I have four high-conviction assets that could help us completely conquer the calendar and receive dividends every month of the year. 



DBS Group Holdings 

  • Sector Exposure: Financial Services / Corporate & Retail Banking.

  • Earnings Quality: Highly resilient, cash-rich fundamental performance. In a sticky, elevated interest rate environment, DBS commands strong Net Interest Margins (NIM) alongside robust non-interest wealth management fees. Management provides excellent forward visibility regarding shareholder capital returns. This clear capital management policy makes their earnings highly predictable and secure.

  • Yield Profile: Compelling dividend yield of more than 5% at current prices for the current FY. Distributed quarterly, it provides heavy cash injections in April, May, August, and November.

Singapore Exchange Limited

  • Sector Exposure: Capital Markets / Financial Infrastructure.

  • Earnings Quality: SGX operates a structural monopoly with zero domestic competition for listing and clearing securities. Its revenue engine is driven by transaction volumes, clearing fees, derivative derivatives tracking, and market data licensing. This business model is highly insulated from typical consumer margin squeezes. Whether market participants are panic-selling or buying greedily, SGX collects its toll.

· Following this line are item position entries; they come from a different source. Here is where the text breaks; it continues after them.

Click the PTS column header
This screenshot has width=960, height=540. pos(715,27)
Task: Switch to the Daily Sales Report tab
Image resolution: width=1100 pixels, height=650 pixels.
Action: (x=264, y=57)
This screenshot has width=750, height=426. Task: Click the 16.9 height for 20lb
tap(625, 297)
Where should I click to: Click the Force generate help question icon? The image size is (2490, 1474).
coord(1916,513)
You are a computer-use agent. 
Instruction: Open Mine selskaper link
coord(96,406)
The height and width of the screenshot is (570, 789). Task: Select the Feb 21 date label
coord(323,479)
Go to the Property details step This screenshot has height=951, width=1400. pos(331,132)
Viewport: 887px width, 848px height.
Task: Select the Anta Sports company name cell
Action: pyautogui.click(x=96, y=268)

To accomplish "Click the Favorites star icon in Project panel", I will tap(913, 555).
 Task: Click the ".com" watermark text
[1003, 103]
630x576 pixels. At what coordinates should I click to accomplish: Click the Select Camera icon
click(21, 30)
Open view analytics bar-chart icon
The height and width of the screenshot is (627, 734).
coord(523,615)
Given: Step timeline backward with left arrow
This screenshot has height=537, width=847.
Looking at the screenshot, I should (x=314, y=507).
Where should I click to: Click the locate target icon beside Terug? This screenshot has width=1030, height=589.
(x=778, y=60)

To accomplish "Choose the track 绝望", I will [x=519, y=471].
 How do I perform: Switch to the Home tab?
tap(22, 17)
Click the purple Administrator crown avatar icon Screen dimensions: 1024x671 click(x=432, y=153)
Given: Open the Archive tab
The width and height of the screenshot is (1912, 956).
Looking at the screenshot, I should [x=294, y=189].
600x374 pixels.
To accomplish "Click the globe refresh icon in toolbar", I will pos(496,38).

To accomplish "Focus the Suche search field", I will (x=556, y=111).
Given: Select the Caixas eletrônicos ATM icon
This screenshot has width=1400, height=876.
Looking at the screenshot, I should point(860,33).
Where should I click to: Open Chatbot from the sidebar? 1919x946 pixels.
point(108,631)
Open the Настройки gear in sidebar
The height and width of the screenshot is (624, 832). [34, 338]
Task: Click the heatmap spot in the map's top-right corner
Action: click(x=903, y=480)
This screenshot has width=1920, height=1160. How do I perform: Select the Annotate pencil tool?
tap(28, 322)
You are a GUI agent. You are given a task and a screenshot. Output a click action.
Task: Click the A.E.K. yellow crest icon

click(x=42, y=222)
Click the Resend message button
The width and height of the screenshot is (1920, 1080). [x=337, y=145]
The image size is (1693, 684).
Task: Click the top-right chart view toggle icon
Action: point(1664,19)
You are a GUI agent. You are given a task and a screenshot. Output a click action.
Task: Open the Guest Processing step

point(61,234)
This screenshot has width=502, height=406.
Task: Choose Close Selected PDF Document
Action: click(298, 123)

  • Yield Profile: Maintains a steady dividend yield of 2% with excellent visibility from management on their plans to step up payments every quarter. Quarterly payout schedule on February, May, October, November.

AIMS APAC REIT

  • Sector Exposure: Industrial, Logistics, and Business Park Real Estate.

  • Earnings Quality: Payout integrity is defended by long-term master leases, institutional logistics tenants, and built-in rental escalation clauses that partially offset inflationary cost pressures.

  • Yield Profile: Acts as the portfolio’s primary yield booster, offering an attractive forward yield greater than 6%. Its distributions fall on the months of March, June, September, and December.

G3B Amova STI ETF

  • Sector Exposure: Heavily weighted toward Singapore’s three local banks (~45-50%), followed by real estate developers, multi-national conglomerates, and communication utilities.
  • Earnings Quality: Blended institutional equity earnings. Because it tracks the top 30 largest caps on the SGX, its earnings quality is tied directly to the systemic GDP growth of Singapore. It strips away single-stock operational risks; if one company faces localized margin distress, the broader index absorbs the blow.

  • Yield Profile: Historically yields between 3.5% and 4.0%. It distributes cash semi-annually in January and July, serving as a low-beta baseline to bookend each half of the calendar year while perfectly filling the gaps in our calendar months.

Putting It All Together

Having these four counters in our portfolios would mean having a dividend payment every month. This is still subject to change should any management alter their payment schedules.

Every single dividend can be fired back into whichever asset is temporarily facing market mispricing, giving us the agility to compound our money while capturing monthly liquidity. All Huat !!